コラム 中尾 誠 
ウイルス由来の感染症対策の今後

 新型コロナウイルス感染症が終息したとしても、近い将来において、他のウイルス由来の感染症が発生しわが国においてまん延する可能性がないとは言えません。今のうちから、対策をとっておいたほうがよいと思う2つの点について、記載します。

1 保健所の増設
 この間のコロナ対策において、住民との関係において最前線で活動しているのが、保健所であり保健所の職員であることは、誰の目から見ても明らかだと思います。しかし、決定的に問題なのは、その保健所の数がこの間減らされ続けている―852(1990年)から470(2021年)―ことです。
 元の水準への回復・増設の検討に、速やかに着手すべきです。

2 BSL4施設の稼働
 今年の7月末に長崎大学にBSL4施設が完成し、来年以降の稼働を目指しているとされています。

やること: 感染症対策のコラムの続きを、最後の文のあとから書いてください。

保存されたデータ:
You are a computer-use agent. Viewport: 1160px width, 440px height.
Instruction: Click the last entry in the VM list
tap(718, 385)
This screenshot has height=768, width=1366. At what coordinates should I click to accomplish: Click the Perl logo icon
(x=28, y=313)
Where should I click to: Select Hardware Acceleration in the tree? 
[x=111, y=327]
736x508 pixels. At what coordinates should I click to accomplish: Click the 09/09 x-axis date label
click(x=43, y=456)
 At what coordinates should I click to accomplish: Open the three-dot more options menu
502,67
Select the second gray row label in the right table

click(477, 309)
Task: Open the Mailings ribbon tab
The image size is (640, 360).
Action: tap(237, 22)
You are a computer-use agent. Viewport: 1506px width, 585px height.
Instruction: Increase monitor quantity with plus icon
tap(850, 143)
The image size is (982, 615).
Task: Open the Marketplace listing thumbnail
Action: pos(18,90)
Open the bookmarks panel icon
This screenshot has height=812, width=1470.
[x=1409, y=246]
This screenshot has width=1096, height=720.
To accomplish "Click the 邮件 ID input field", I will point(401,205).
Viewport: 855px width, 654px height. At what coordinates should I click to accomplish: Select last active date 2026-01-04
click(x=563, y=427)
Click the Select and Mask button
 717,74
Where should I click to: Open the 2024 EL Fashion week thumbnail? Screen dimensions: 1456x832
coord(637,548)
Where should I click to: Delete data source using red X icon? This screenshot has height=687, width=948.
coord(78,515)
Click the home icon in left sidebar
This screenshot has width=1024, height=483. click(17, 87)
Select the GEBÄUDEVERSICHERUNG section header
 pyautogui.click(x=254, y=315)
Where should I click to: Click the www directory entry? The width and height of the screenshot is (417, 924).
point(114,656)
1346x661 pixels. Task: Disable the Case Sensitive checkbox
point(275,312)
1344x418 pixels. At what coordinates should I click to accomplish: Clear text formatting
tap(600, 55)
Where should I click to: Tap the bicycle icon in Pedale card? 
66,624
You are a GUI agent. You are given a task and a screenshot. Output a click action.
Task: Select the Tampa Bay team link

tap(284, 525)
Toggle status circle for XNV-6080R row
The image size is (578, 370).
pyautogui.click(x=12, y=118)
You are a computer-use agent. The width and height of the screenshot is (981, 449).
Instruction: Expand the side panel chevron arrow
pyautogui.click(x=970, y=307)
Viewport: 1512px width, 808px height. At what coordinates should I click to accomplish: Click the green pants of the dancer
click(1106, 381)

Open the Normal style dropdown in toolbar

回答:
 BSLとはバイオセーフティーレベルのことで、1〜4(病原性の強さなどに応じて)まであり、4は最上位のレベルで、エボラなどのウイルスを取り扱うことができ、ウイルスの特性を解明するほか、感染から発症までのメカニズムの分析、ワクチンや治療薬の開発などを行うことになります(なお、新型コロナウイルスはレベル3扱い)。
 現在、日本には、BSL4稼働可能施設としては2か所あるものの、いずれも、レベル4相当のウイルスの研究のためには稼働していません。
 わが国におけるウイルス研究の発展(自国の研究者を育てることを含めて)のため、早期の複数施設での稼働が必要と思います。